Bodies disposed of by rubbish trucks
A former detainee told Amnesty: “In the morning they open the cell and take the urine and stool [buckets] outside. Next the coffin [corpses] will be taken outside.” Bodies of the Giwa dead have were taken to a mortuary in Maiduguri and from there Borno State Environmental Protection Agency (BOSEPA) personnel have taken them in rubbish trucks for burial in unmarked mass graves in Gwange cemetery. One witness told Amnesty that since November a BOSEPA rubbish truck has visited the cemetery two or three times a week, where staff bury the bodies separate from the public area of the cemetery. Photos taken inside the cemetery show recently-dug graves in the area visited by the BOSEPA workers, whiles satellite images taken on November and March show disturbed earth in this location.
Horror of the men’s cells
According to witness testimony, conditions are worst in the men’s cells and at least 136 men have died in detention in Giwa so far in 2016, including 28 men who appeared to have gunshot wounds. One 38-year-old man who recently spent four months in Giwa told Amnesty that inmates received about half a litre of water per day and “There is a small plastic bowl for food. People use it for small children. It is just that for each meal.” Another man, recently released after five months in the barracks, told Amnesty: “There is no mat inside so you sleep on the floor. It is very congested. You can lie down, but only on your side and you cannot turn from one side to the other.”
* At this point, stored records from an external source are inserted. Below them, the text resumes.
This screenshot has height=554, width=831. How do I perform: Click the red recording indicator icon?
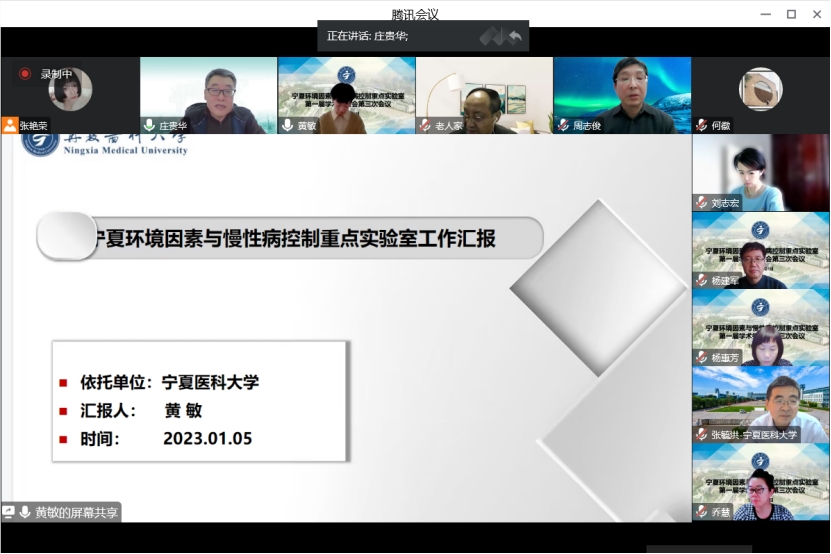coord(25,74)
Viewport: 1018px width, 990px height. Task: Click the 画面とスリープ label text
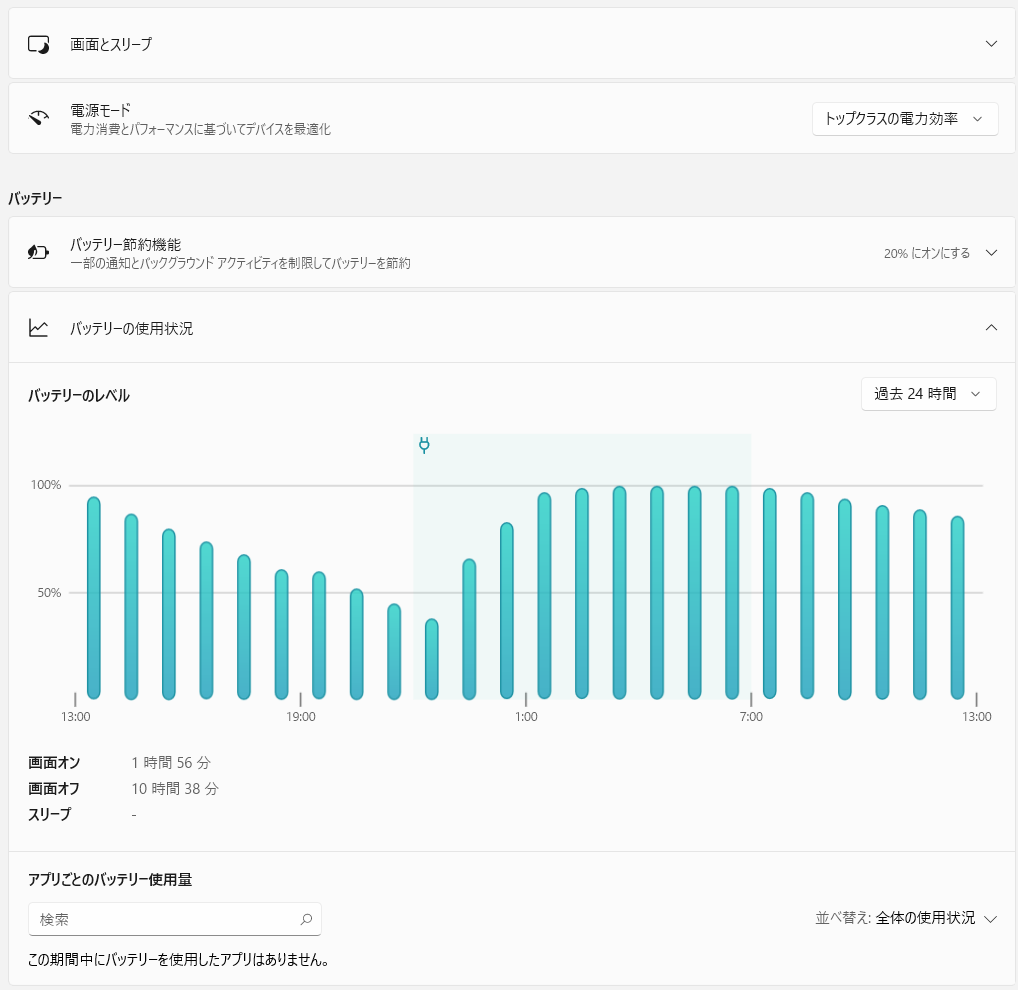click(111, 44)
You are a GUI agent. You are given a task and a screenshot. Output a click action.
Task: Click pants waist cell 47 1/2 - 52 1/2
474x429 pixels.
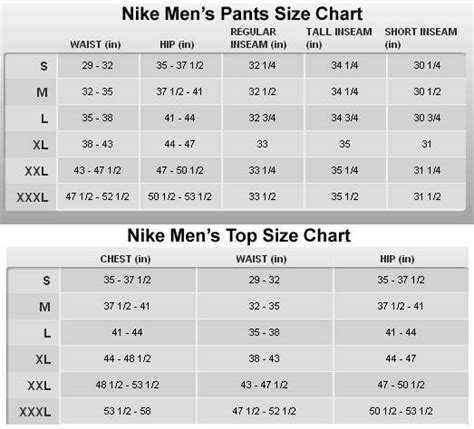(97, 197)
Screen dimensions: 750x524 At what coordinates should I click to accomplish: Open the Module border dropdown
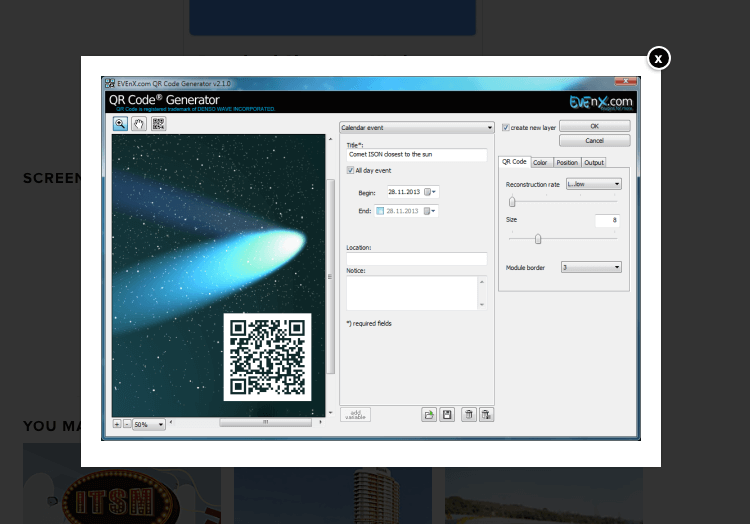click(591, 267)
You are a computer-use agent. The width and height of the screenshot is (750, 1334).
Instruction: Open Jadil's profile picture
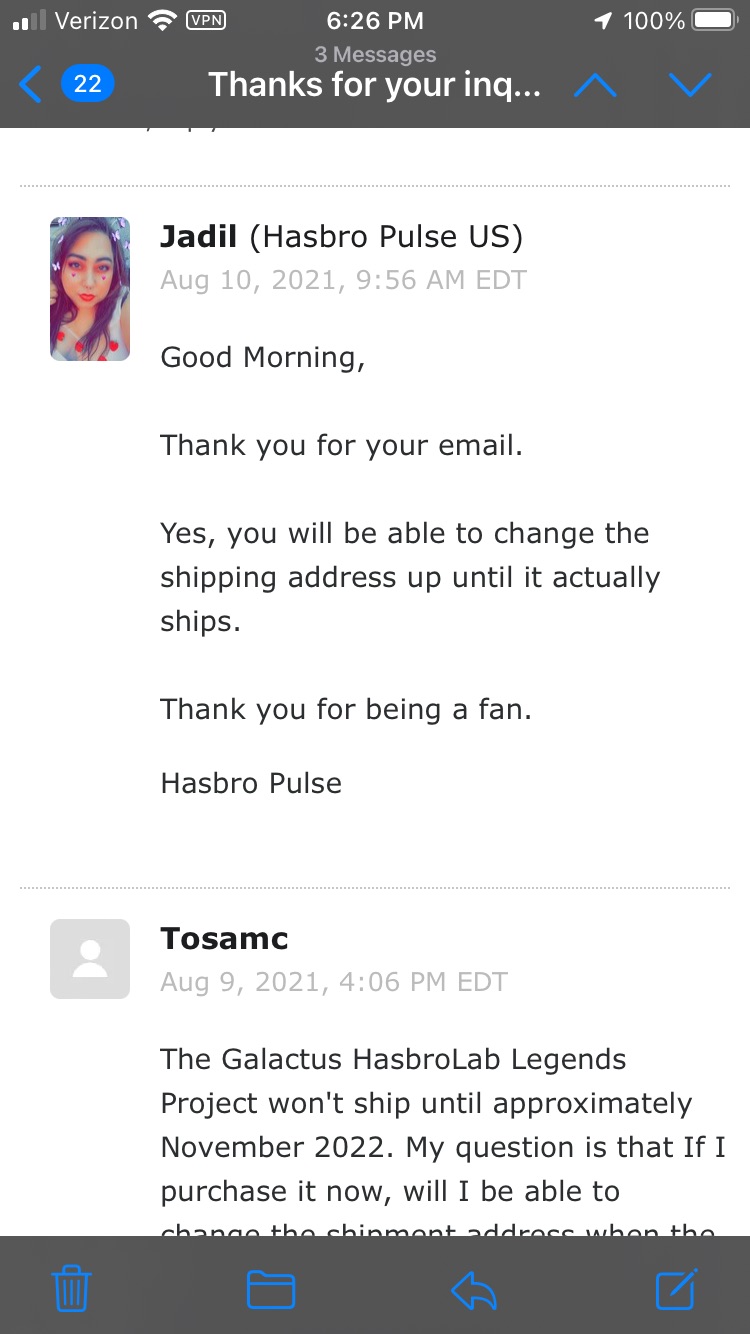click(x=90, y=289)
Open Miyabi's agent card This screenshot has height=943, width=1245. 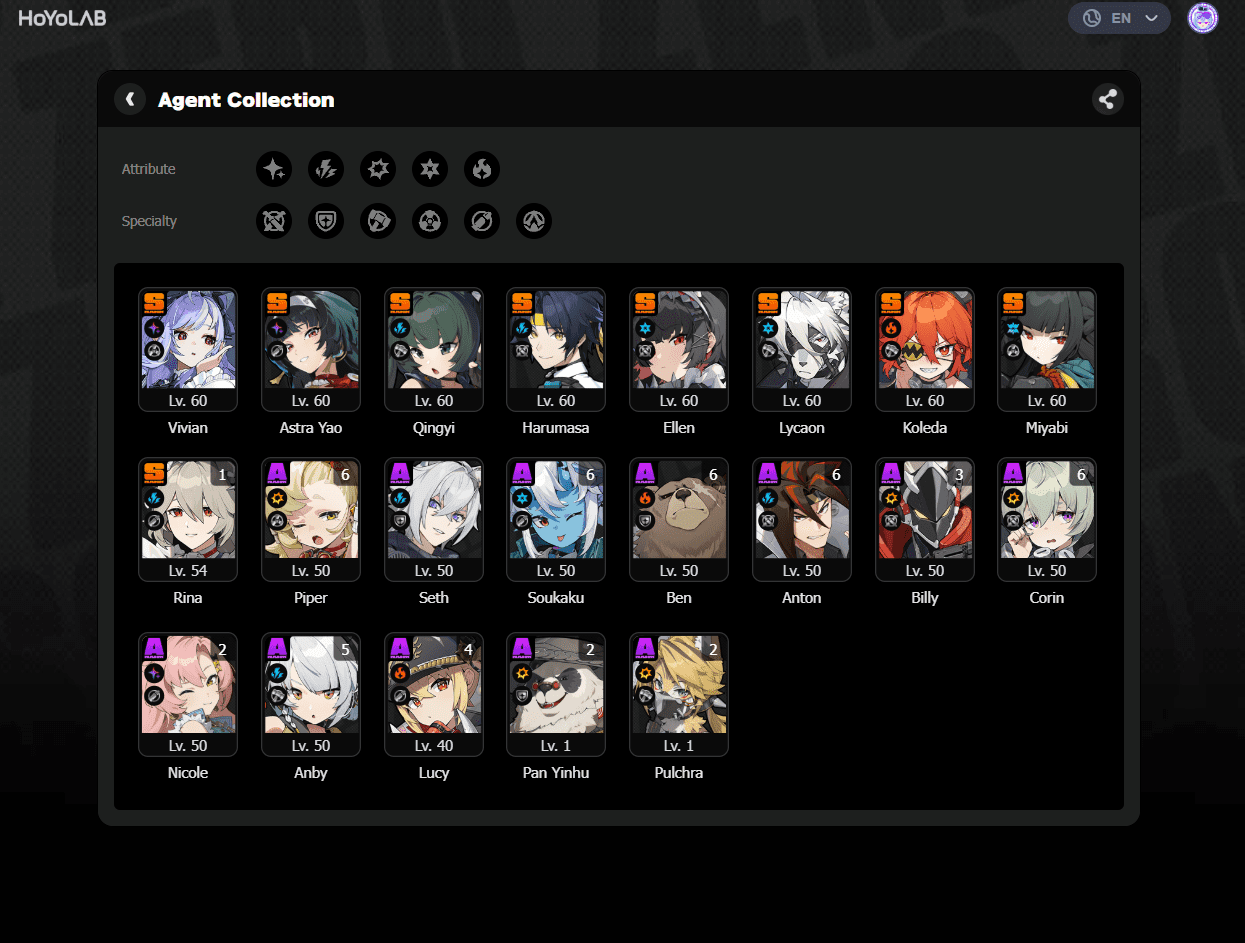1047,350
Disease and overcrowding rife
Detainees have no washing facilities, their cells are rarely cleaned and disease is rife. Another former inmate said: “No-one has a shirt so you can count the ribs of their body. There is no cleaning, so you live in disease. It is like a toilet. Me and my brother were sick inside the cell. Diarrhoea was common.” Despite steps to improve conditions in Giwa in 2014 and 2015 – with detainees receiving food three times a day as well as blankets, sleeping mats and increased access to sanitary facilities and medical assistance – recent mass arrests appear to have erased some of these gains and death rates are increasing.
Nigerian authorities failing to act despite longstanding concerns
Concerns about conditions in Giwa barracks and other military detention facilities have been raised since 2013. Last June, an Amnesty report revealed that 7,000 detainees had died in military detention in Nigeria since 2011 as a result of starvation, thirst, disease, torture and a lack of medical attention. The report revealed that in 2013, more than 4,700 bodies were brought to a mortuary from Giwa barracks. In February 2016, the Chief of Army Staff told Amnesty that conditions in military detention were significantly better than documented in Amnesty’s report. He stated that Giwa barracks and other military detention facilities in the north-east are “holding centres” and suspects are rapidly transferred to a detention facility outside the north-east.
Amnesty wrote to the Chief of Army Staff on 12 April, requesting a response to its latest evidence and further information on deaths in detention. On 20 April the Chief of Army Staff replied, directing Amnesty to the office of Nigeria’s Attorney General, while providing no response to evidence raised in the letter. Amnesty wrote to the Attorney General and Chief of Defence Staff on 27 April; no response has been received to date.